▶ [Work request] Look through the data below and work out how many lines hold "Sponsor"; state only the number.

▶ [Records supplied]

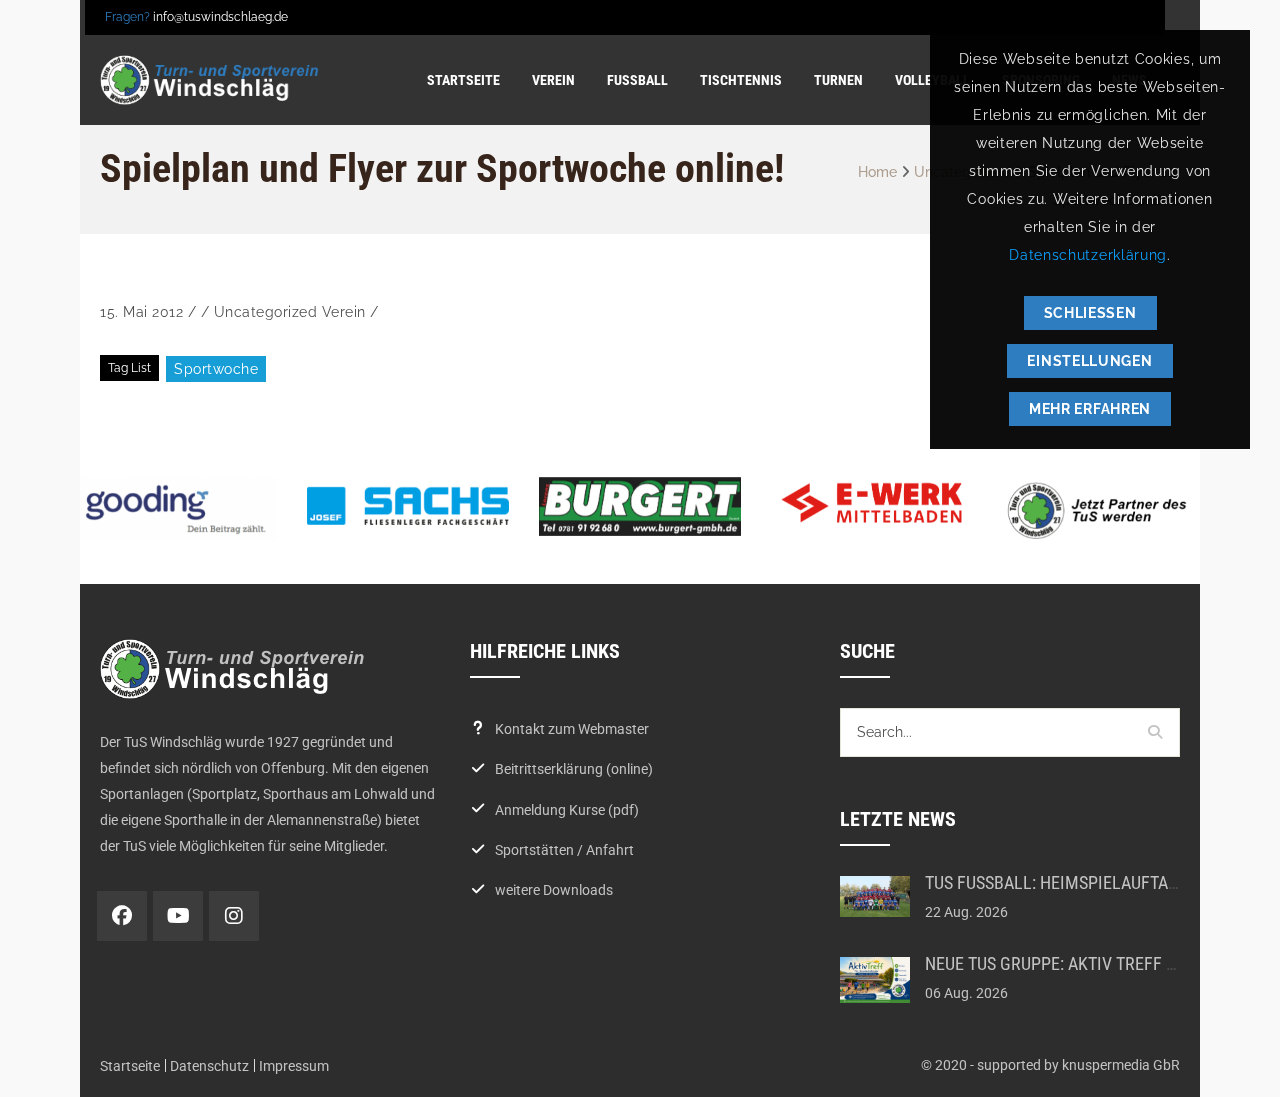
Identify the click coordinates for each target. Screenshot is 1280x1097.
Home (877, 172)
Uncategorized (266, 312)
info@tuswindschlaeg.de (220, 17)
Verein (344, 312)
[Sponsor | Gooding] (176, 509)
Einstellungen (1089, 361)
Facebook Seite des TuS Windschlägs (122, 916)
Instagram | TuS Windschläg (234, 916)
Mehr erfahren (1090, 409)
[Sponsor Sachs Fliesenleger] (408, 506)
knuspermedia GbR (1121, 1065)
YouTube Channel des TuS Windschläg (178, 916)
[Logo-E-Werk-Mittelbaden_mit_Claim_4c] (872, 503)
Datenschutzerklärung (1088, 255)
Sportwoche (216, 369)
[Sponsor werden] (1104, 510)
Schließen (1090, 313)
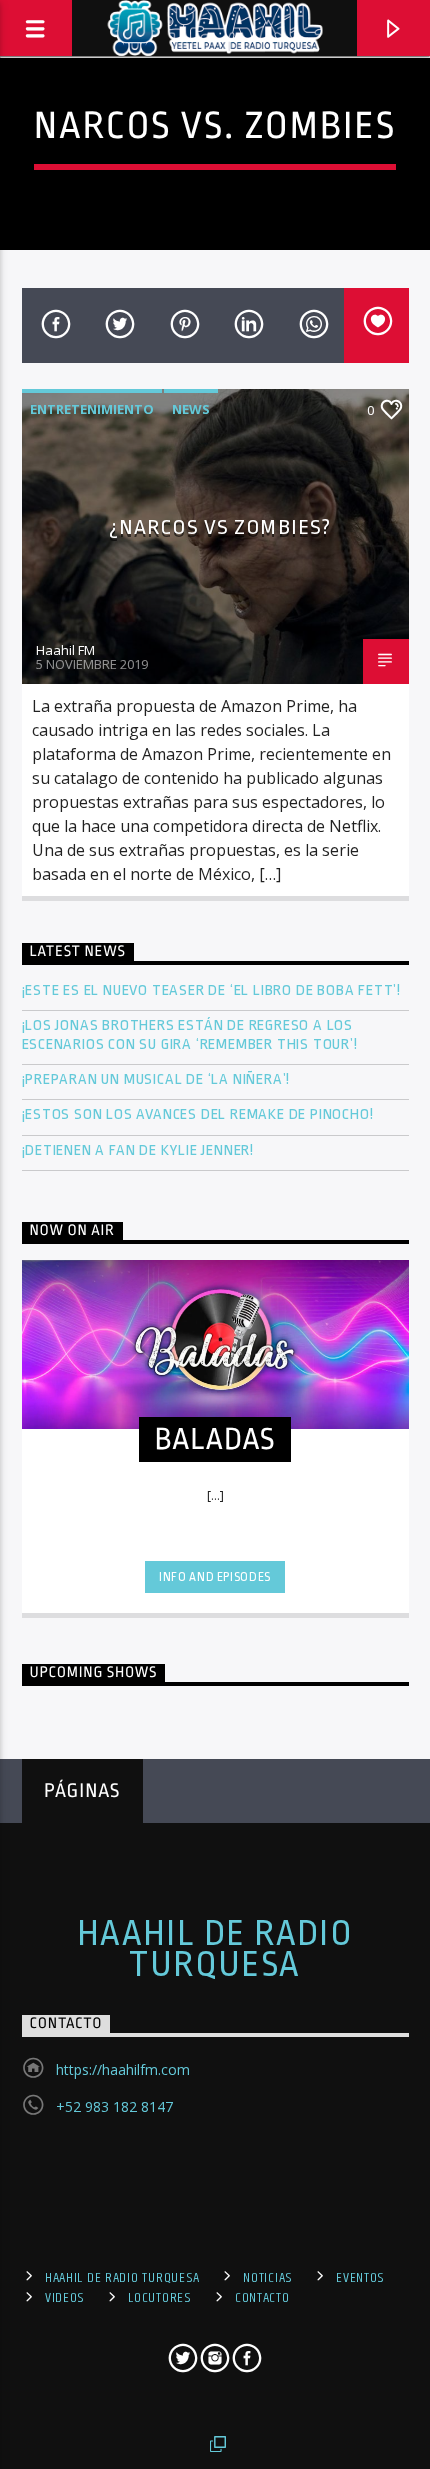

▶ [Task result] 3